Recent evidence points out to MDR-TB as a mostly local problem, and one that emerges at the country-level and that cross-border transmission is minimal61. Although true that MDR-TB is locally driven situation, an increasingly number of MDR-TB cases have been shown to result of cross-border transmission, including those corroborated by genomic data9,62,63. Using the Lisboa3 and Q1 specific barcode to track Lisboa3 and Q1 strains across a global M. tuberculosis genomic dataset demonstrated the outreach of these two endemic strains to Portugal: its presence was detected in three continents, including countries other than Portugal. Previous data based on MIRU-VNTR surveillance conducted by the European Center for Disease Prevention and Control has previously identified the specific MtbC15–9 MIRU-VNTR types of the Lisboa3-B and Q1 clusters as European cross-border clusters due to its detection in France and the United Kingdom, respectively64. Herein we demonstrate a more extensive international spread using more robust epidemiological markers while positioning these Lisboa3 and Q1 international isolates in the microevolutionary context of both clades. This international spread was, nevertheless, more notorious among Lisboa3 strains, which can be potentially driven by a combination of the higher genetic divergence found in the study and longer presence in the community. In fact, Lisboa3 strains are thought to have emerged earlier than Q1 strains and have attained a considerably higher epidemiological success during the 90’s.

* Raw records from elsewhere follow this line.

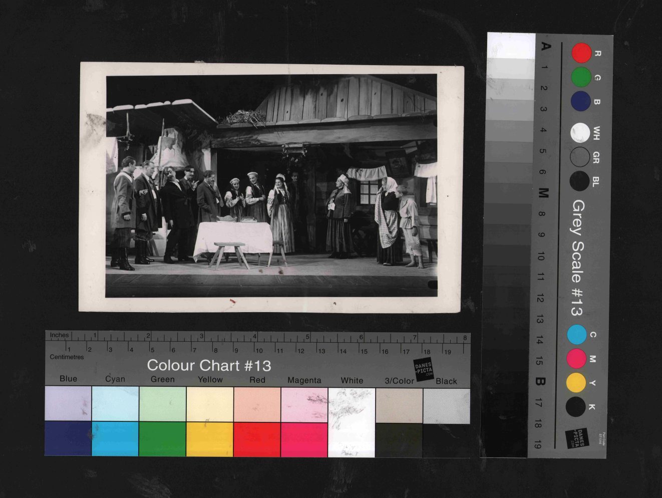Click the red circle labeled R
Screen dimensions: 662x498
click(x=581, y=53)
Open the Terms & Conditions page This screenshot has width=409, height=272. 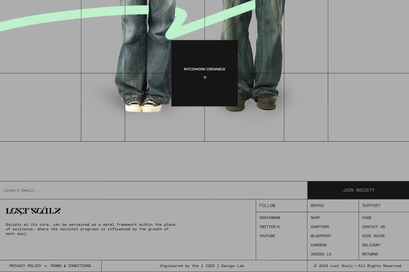pos(71,266)
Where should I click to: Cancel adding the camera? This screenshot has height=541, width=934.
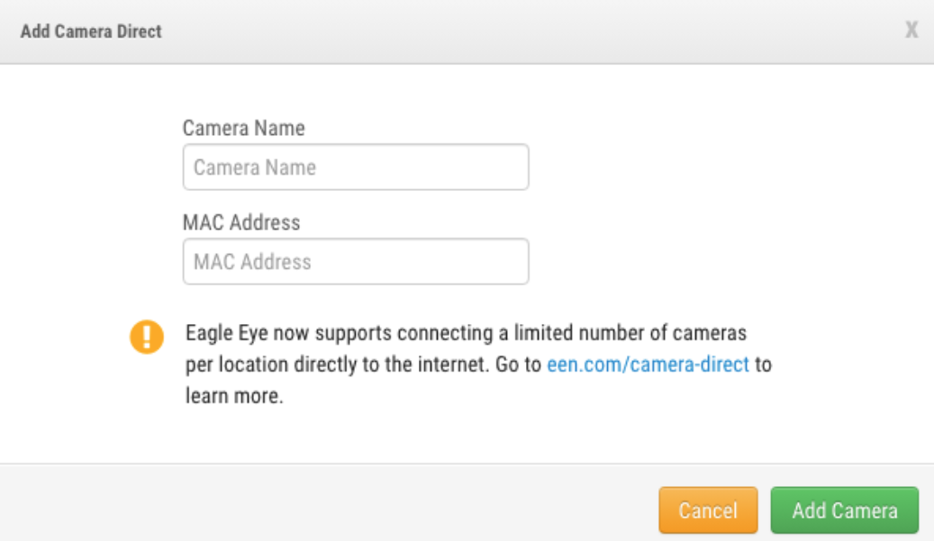click(708, 511)
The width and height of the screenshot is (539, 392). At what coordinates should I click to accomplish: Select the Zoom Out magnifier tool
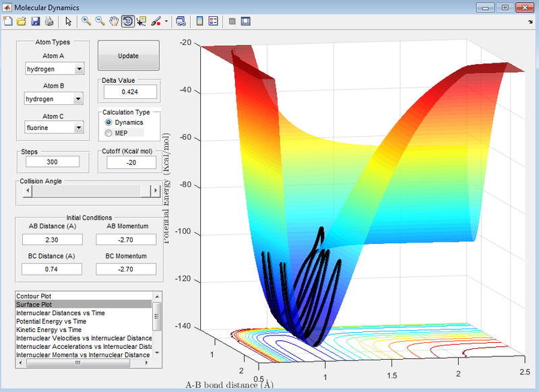pos(100,22)
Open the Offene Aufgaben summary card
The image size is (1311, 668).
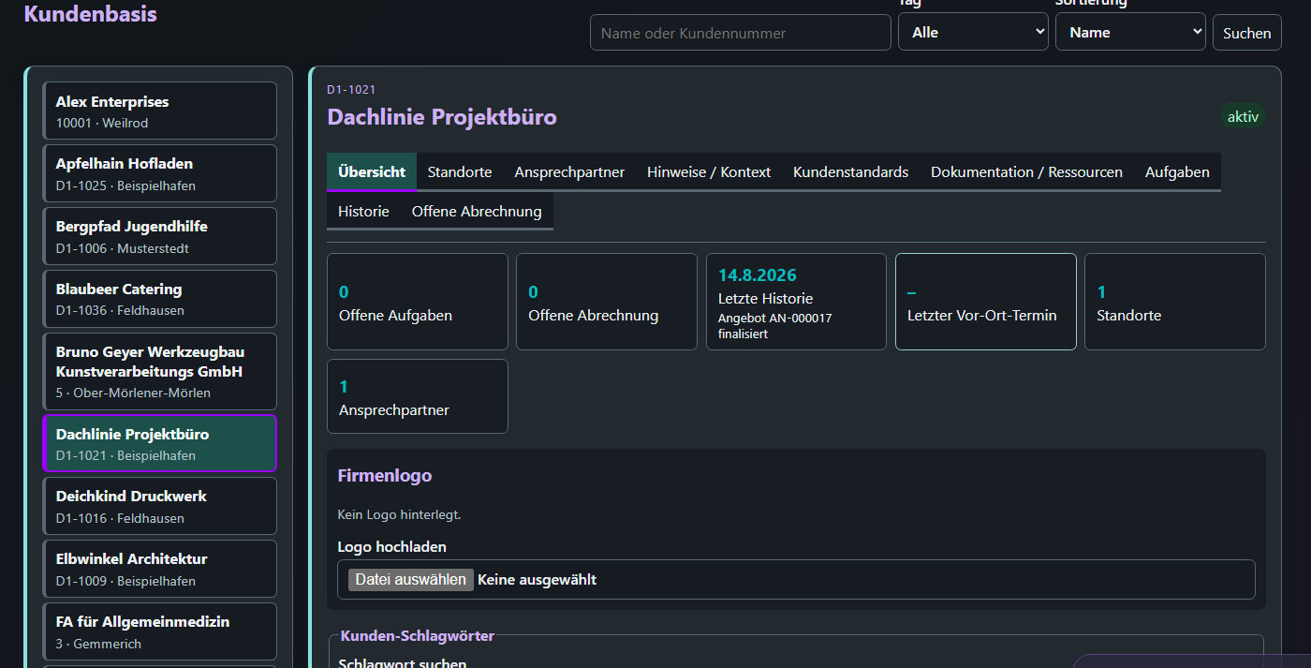pyautogui.click(x=418, y=302)
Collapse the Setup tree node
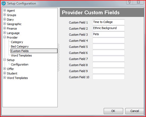146x117 pixels. pyautogui.click(x=5, y=60)
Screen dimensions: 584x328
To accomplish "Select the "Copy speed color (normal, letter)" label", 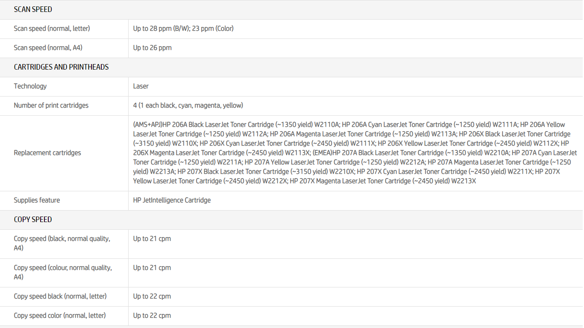I will [60, 316].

In that point in time the genetic profile of Q1 strains among MDR clinical isolates were detected at a decreased frequency when compared with Lisboa strains. However, our data shows that over the last 15 years Q1 strains have gradually emerged as a highly success M/XDR-TB in Portugal, comparable to the Lisboa3 clade.

Concluding remarks

The present study contributes with important and novel data on the TB epidemiology in Portugal and provides a framework for differentiation of the two most prevalent strains in this setting while enabling the study of its global dissemination. Overall, the data shows a highly endemic situation for MDR-TB in Portugal that is nevertheless partially fuelled by a minor proportion of non-clustered clinical isolates, such as those from Lineage2/Beijing, which can potentially emerge due to populational migratory events. The evolutionary history of the two main clades, Lisboa3 and Q1, highlights limitations in the diagnosis of drug resistance and implementation of adequate treatment regimens that existed for several decades prior to the deployment of robust phenotypic-based methods and molecular testing. Now, the control of MDR-TB in Portugal requires special attention with great emphasis in controlling primary MDR-TB by breaking ongoing transmission chains that continuously fuel the dissemination of these strains. Importantly, the present study also brings the realization that Lisboa3 and Q1 strains now occur and evolve outside Lisbon Health Region, a fact for which health professionals must be made aware of. In this context rapid screening based on the molecular markers uncovered in the present study can play a key role in fast tracking these strains, potentiating active case finding strategies over passive case finding, and thereby contributing to an improved programmatic management of MDR-TB.